PROBLEM REQUIREMENTS: Copy out the rows below from the one containing "0, 1216, 32)" through the end of the rows, substituting "web pages" for "webpages" and changing nothing else.

PROVIDED DATA:
'''
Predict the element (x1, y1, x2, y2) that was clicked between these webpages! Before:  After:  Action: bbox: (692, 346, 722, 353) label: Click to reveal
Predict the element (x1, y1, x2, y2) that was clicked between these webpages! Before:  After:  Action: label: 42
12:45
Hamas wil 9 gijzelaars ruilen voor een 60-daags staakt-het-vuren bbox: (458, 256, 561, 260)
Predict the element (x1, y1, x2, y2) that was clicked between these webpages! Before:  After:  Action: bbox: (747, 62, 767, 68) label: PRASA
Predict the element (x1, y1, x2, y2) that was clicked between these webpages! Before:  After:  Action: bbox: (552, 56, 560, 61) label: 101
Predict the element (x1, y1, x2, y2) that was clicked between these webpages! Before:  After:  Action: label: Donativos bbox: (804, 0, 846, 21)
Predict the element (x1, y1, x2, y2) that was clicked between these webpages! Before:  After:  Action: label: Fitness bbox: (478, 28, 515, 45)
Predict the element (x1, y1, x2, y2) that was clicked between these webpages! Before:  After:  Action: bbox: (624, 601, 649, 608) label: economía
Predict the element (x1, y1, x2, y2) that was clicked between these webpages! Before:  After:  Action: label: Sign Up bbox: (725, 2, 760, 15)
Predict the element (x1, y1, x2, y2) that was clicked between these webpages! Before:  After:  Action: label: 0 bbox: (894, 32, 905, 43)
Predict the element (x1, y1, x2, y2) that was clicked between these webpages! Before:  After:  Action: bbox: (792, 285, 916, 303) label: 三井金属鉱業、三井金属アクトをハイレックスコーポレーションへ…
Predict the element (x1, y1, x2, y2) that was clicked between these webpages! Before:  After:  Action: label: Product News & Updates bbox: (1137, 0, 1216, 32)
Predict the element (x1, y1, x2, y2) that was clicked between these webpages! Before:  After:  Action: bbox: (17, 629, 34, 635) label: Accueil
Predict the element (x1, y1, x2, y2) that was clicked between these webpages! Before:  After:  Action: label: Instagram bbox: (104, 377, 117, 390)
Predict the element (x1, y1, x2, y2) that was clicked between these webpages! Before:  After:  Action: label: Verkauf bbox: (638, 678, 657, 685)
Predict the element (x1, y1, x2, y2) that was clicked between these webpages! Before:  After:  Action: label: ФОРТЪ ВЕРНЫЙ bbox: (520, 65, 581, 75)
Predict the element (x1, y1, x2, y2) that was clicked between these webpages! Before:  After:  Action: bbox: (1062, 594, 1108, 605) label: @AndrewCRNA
'''
CORRECT RESULT:
Predict the element (x1, y1, x2, y2) that was clicked between these web pages! Before:  After:  Action: label: Product News & Updates bbox: (1137, 0, 1216, 32)
Predict the element (x1, y1, x2, y2) that was clicked between these web pages! Before:  After:  Action: bbox: (17, 629, 34, 635) label: Accueil
Predict the element (x1, y1, x2, y2) that was clicked between these web pages! Before:  After:  Action: label: Instagram bbox: (104, 377, 117, 390)
Predict the element (x1, y1, x2, y2) that was clicked between these web pages! Before:  After:  Action: label: Verkauf bbox: (638, 678, 657, 685)
Predict the element (x1, y1, x2, y2) that was clicked between these web pages! Before:  After:  Action: label: ФОРТЪ ВЕРНЫЙ bbox: (520, 65, 581, 75)
Predict the element (x1, y1, x2, y2) that was clicked between these web pages! Before:  After:  Action: bbox: (1062, 594, 1108, 605) label: @AndrewCRNA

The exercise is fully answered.